Items from a dataset:
■ ■ ■

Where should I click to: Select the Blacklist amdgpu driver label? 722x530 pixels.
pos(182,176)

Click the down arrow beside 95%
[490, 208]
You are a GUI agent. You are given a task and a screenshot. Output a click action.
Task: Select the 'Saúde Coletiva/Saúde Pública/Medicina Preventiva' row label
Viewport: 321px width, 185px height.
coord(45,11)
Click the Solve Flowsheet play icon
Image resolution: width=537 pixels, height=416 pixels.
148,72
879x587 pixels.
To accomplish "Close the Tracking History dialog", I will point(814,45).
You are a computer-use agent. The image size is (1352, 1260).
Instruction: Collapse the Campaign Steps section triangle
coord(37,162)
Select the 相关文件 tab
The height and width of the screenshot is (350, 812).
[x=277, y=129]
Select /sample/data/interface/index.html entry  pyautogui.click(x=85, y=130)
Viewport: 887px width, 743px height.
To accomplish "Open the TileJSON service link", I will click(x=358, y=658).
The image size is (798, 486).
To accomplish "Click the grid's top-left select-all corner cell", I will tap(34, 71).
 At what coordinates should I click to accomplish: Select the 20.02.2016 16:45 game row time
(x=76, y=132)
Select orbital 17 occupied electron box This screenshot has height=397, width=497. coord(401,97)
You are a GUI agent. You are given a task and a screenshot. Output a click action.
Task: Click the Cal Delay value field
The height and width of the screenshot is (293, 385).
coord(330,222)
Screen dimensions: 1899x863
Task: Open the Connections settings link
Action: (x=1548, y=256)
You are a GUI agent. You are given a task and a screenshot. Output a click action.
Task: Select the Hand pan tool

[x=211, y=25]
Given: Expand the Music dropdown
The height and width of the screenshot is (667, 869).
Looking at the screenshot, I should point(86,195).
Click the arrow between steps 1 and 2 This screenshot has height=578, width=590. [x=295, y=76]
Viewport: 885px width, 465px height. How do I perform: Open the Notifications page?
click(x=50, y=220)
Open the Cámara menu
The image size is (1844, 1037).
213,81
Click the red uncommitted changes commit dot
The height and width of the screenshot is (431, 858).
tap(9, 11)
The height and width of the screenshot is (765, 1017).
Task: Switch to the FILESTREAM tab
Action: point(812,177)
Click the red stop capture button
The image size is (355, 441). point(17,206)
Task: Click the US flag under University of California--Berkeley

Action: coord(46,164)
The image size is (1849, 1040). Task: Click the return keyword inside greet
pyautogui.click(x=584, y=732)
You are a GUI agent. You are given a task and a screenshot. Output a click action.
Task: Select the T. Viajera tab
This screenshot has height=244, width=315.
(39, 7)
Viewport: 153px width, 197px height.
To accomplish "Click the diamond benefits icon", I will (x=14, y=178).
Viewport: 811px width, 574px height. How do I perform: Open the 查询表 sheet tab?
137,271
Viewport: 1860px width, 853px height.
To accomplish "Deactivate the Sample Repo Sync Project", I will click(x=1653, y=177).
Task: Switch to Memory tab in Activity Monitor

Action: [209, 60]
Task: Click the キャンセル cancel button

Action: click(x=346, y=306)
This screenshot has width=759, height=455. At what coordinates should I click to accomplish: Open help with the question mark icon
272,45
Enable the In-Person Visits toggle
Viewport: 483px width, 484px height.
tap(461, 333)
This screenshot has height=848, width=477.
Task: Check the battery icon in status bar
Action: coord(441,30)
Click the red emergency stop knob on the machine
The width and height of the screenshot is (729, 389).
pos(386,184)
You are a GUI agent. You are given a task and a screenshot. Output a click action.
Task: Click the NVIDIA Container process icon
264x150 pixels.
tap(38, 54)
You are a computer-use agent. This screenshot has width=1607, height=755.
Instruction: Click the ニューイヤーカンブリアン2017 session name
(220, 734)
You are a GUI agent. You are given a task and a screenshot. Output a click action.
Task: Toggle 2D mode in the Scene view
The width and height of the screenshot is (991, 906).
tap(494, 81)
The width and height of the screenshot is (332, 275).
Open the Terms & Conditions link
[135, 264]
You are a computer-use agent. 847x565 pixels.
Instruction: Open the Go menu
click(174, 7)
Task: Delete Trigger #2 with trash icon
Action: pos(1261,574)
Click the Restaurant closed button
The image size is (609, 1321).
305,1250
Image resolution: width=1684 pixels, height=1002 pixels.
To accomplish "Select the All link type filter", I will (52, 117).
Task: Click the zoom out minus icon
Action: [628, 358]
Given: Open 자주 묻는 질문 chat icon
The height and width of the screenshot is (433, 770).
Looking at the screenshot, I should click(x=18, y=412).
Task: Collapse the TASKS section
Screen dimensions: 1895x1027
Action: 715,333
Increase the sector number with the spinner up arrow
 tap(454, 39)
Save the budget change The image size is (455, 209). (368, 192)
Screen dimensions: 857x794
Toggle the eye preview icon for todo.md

■ ■ ■

- [What you are asked to do] Find each line in the rows above that contains the word "should", and copy those lines out in full.

- [Solution for this exercise]
Where should I click to: Select the Blacklist amdgpu driver label? 722x530 pixels.
 At what coordinates should I click to accomplish: Select the 20.02.2016 16:45 game row time
Looking at the screenshot, I should point(86,195).
This screenshot has width=759, height=455. At what coordinates should I click to accomplish: Open help with the question mark icon
Looking at the screenshot, I should click(x=18, y=412).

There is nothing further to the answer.